BEGIN

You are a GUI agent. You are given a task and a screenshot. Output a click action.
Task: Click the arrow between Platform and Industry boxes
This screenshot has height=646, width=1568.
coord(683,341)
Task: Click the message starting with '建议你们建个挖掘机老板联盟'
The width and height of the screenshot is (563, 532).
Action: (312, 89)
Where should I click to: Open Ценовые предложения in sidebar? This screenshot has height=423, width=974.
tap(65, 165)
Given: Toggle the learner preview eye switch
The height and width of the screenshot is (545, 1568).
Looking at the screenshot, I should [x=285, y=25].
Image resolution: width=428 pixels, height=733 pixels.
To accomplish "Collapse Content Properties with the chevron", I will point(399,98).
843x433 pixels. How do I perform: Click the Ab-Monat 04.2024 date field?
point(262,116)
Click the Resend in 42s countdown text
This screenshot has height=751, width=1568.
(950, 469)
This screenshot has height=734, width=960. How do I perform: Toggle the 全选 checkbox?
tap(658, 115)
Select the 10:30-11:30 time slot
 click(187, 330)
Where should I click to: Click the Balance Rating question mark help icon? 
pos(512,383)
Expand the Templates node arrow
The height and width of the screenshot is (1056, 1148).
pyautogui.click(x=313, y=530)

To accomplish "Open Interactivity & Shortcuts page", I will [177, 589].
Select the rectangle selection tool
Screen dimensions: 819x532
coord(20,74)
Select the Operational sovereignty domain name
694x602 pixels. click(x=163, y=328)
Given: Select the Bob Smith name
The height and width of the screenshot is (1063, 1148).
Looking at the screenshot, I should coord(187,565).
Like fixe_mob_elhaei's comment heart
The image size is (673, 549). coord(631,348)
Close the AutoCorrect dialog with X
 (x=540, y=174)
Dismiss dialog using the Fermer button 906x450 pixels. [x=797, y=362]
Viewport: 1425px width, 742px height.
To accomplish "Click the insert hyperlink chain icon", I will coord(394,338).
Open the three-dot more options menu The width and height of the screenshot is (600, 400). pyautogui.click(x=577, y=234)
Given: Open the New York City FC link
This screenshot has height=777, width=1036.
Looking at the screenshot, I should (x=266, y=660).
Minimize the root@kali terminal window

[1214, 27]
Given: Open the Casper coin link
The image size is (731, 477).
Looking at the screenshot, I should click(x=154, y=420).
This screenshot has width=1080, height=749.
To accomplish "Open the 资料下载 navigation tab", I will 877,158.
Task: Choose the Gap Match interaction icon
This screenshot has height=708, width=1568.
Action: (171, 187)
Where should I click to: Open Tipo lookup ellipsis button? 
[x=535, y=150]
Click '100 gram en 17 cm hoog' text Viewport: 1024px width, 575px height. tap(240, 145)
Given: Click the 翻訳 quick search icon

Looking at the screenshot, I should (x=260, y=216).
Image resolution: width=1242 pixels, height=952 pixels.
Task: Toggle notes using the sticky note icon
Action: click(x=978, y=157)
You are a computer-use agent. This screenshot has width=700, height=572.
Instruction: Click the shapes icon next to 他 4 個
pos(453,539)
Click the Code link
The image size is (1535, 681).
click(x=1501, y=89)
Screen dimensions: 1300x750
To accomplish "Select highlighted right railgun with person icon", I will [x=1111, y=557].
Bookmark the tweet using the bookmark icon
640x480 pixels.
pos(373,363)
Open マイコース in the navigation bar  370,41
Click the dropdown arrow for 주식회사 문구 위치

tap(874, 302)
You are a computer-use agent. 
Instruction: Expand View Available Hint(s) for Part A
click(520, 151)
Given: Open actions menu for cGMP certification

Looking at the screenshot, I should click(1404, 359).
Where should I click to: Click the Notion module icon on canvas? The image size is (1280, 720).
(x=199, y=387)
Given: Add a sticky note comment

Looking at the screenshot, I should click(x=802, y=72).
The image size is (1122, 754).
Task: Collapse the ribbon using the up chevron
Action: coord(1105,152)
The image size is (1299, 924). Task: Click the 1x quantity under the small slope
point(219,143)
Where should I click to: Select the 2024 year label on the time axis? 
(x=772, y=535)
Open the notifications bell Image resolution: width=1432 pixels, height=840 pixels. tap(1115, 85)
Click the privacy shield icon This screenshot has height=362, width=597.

END

_What is expected_
What the exercise needs is every record again, word for word.

_Written answer_
You are a GUI agent. You are given a task and a screenshot. Output a click action.
Task: Click the arrow between Platform and Industry boxes
This screenshot has height=646, width=1568.
coord(683,341)
Task: Click the message starting with '建议你们建个挖掘机老板联盟'
The width and height of the screenshot is (563, 532).
Action: (312, 89)
Where should I click to: Open Ценовые предложения in sidebar? This screenshot has height=423, width=974.
tap(65, 165)
Given: Toggle the learner preview eye switch
The height and width of the screenshot is (545, 1568).
Looking at the screenshot, I should [x=285, y=25].
Image resolution: width=428 pixels, height=733 pixels.
To accomplish "Collapse Content Properties with the chevron", I will point(399,98).
843x433 pixels. How do I perform: Click the Ab-Monat 04.2024 date field?
point(262,116)
Click the Resend in 42s countdown text
This screenshot has height=751, width=1568.
(950, 469)
This screenshot has height=734, width=960. How do I perform: Toggle the 全选 checkbox?
tap(658, 115)
Select the 10:30-11:30 time slot
 click(187, 330)
Where should I click to: Click the Balance Rating question mark help icon? 
pos(512,383)
Expand the Templates node arrow
The height and width of the screenshot is (1056, 1148).
pyautogui.click(x=313, y=530)

To accomplish "Open Interactivity & Shortcuts page", I will [177, 589].
Select the rectangle selection tool
Screen dimensions: 819x532
coord(20,74)
Select the Operational sovereignty domain name
694x602 pixels. click(x=163, y=328)
Given: Select the Bob Smith name
The height and width of the screenshot is (1063, 1148).
Looking at the screenshot, I should coord(187,565).
Like fixe_mob_elhaei's comment heart
The image size is (673, 549). coord(631,348)
Close the AutoCorrect dialog with X
 (x=540, y=174)
Dismiss dialog using the Fermer button 906x450 pixels. [x=797, y=362]
Viewport: 1425px width, 742px height.
To accomplish "Click the insert hyperlink chain icon", I will coord(394,338).
Open the three-dot more options menu The width and height of the screenshot is (600, 400). pyautogui.click(x=577, y=234)
Given: Open the New York City FC link
This screenshot has height=777, width=1036.
Looking at the screenshot, I should (x=266, y=660).
Minimize the root@kali terminal window

[1214, 27]
Given: Open the Casper coin link
The image size is (731, 477).
Looking at the screenshot, I should click(x=154, y=420).
This screenshot has width=1080, height=749.
To accomplish "Open the 资料下载 navigation tab", I will 877,158.
Task: Choose the Gap Match interaction icon
This screenshot has height=708, width=1568.
Action: (171, 187)
Where should I click to: Open Tipo lookup ellipsis button? 
[x=535, y=150]
Click '100 gram en 17 cm hoog' text Viewport: 1024px width, 575px height. tap(240, 145)
Given: Click the 翻訳 quick search icon

Looking at the screenshot, I should (x=260, y=216).
Image resolution: width=1242 pixels, height=952 pixels.
Task: Toggle notes using the sticky note icon
Action: click(x=978, y=157)
You are a computer-use agent. This screenshot has width=700, height=572.
Instruction: Click the shapes icon next to 他 4 個
pos(453,539)
Click the Code link
The image size is (1535, 681).
click(x=1501, y=89)
Screen dimensions: 1300x750
To accomplish "Select highlighted right railgun with person icon", I will [x=1111, y=557].
Bookmark the tweet using the bookmark icon
640x480 pixels.
pos(373,363)
Open マイコース in the navigation bar  370,41
Click the dropdown arrow for 주식회사 문구 위치

tap(874, 302)
You are a computer-use agent. 
Instruction: Expand View Available Hint(s) for Part A
click(520, 151)
Given: Open actions menu for cGMP certification

Looking at the screenshot, I should click(1404, 359).
Where should I click to: Click the Notion module icon on canvas? The image size is (1280, 720).
(x=199, y=387)
Given: Add a sticky note comment

Looking at the screenshot, I should click(x=802, y=72).
The image size is (1122, 754).
Task: Collapse the ribbon using the up chevron
Action: coord(1105,152)
The image size is (1299, 924). Task: Click the 1x quantity under the small slope
point(219,143)
Where should I click to: Select the 2024 year label on the time axis? 
(x=772, y=535)
Open the notifications bell Image resolution: width=1432 pixels, height=840 pixels. tap(1115, 85)
Click the privacy shield icon This screenshot has height=362, width=597.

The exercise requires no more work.